Background: Women consistently demonstrate higher DHA levels than men. The proposed mechanism for this is higher DHA synthesis rates from the nutritionally essential n-3 PUFA, ALA; however, this remains to be assessed.

Objectives: 1) Determine sex differences in mouse liver DHA synthesis and turnover rates to identify where in the n-3 PUFA synthesis pathway sex differences may occur and 2) develop a translational CSIA model for use in humans.

Methods: C57BL/6 mice were allocated to one of three 12-week dietary interventions: 1) 4-week low carbon-13 (δ¹³C)-ALA diet à 8-week high δ¹³C-ALA diet, 2) 4-week low δ¹³C-EPA diet à 8-week high δ¹³C-EPA diet or 3) 4-week low δ¹³C-DHA diet à 8-week high δ¹³C-DHA diet (n=4 per diet, per time point, per sex). On days 0, 1, 3, 7, 14, 28, 56 post-diet-switch blood was collected from the left ventricle, animals were perfused with cold saline and liver, heart, brain, adipose and whole bodies were collected to determine DHA synthesis and turnover rates.
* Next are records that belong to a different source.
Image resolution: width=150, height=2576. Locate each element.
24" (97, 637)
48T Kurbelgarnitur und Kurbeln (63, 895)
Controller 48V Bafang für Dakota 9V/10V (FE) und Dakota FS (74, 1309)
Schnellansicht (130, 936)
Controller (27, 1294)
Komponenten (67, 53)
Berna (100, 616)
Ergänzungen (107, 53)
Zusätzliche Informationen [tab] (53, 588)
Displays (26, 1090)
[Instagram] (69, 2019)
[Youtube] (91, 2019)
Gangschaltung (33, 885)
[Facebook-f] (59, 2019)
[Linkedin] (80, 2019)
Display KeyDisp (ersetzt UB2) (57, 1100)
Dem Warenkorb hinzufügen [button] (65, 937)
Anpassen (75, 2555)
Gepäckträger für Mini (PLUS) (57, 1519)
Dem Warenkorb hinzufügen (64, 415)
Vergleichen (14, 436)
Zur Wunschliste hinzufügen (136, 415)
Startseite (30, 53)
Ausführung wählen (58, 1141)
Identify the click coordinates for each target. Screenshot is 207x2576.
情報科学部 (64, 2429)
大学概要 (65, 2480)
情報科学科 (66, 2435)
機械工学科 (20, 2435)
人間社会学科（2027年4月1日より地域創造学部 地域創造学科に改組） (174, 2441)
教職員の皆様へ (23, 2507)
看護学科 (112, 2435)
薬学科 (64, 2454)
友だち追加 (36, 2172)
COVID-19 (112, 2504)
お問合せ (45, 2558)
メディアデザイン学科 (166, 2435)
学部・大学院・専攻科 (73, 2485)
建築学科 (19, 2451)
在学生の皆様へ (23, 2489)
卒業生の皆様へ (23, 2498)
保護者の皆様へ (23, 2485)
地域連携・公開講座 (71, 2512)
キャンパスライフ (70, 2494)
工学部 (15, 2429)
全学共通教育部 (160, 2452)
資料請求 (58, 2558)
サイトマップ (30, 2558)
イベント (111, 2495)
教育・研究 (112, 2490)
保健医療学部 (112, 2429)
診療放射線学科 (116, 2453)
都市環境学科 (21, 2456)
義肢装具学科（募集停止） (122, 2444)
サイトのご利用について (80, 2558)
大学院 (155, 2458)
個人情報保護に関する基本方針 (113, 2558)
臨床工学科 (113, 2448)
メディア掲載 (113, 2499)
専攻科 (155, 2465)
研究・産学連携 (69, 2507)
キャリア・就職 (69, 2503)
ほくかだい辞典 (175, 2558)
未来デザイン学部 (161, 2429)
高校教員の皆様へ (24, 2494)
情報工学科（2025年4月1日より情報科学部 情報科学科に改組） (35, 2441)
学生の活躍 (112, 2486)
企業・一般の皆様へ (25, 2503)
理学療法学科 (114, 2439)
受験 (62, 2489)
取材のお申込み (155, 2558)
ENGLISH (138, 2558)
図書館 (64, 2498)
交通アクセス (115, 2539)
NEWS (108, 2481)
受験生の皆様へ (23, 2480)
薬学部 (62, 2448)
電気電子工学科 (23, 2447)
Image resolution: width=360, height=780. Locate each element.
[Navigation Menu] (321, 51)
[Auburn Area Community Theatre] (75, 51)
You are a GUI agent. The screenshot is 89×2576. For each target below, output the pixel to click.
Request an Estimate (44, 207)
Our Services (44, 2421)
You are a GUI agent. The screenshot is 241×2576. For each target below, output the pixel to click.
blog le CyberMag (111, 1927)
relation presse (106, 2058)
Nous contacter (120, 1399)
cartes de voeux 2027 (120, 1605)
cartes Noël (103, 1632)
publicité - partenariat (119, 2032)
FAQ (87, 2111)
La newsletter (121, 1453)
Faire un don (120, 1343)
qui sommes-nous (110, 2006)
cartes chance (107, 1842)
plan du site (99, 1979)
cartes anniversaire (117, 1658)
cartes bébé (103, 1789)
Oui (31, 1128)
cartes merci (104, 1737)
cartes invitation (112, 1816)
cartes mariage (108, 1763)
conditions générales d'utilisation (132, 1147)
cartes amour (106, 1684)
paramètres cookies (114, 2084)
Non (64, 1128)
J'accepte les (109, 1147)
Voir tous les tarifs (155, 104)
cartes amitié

Results: Hepatic DHA synthesis rates were not different between male and female mice. However, hepatic DPAn-3 synthesis rates from dietary EPA were higher in males compared to females. In the heart, DPAn-3 turnover from dietary ALA and EPA was higher in males compared to females in their respective dietary groups, while inversely, DHA turnover rates were higher in females than in males. Additionally, serum and liver DHA half-lives were statistically the same.

Significance: Females may have a compensatory increase in synthesis downstream of DPAn-3, encouraging further assessment of DHA synthesis from DPAn-3 and THA, the immediate precursor to DHA. Furthermore, matching serum and liver half-lives support translation of this model to determine sex-specific differences in DHA synthesis from dietary ALA in humans.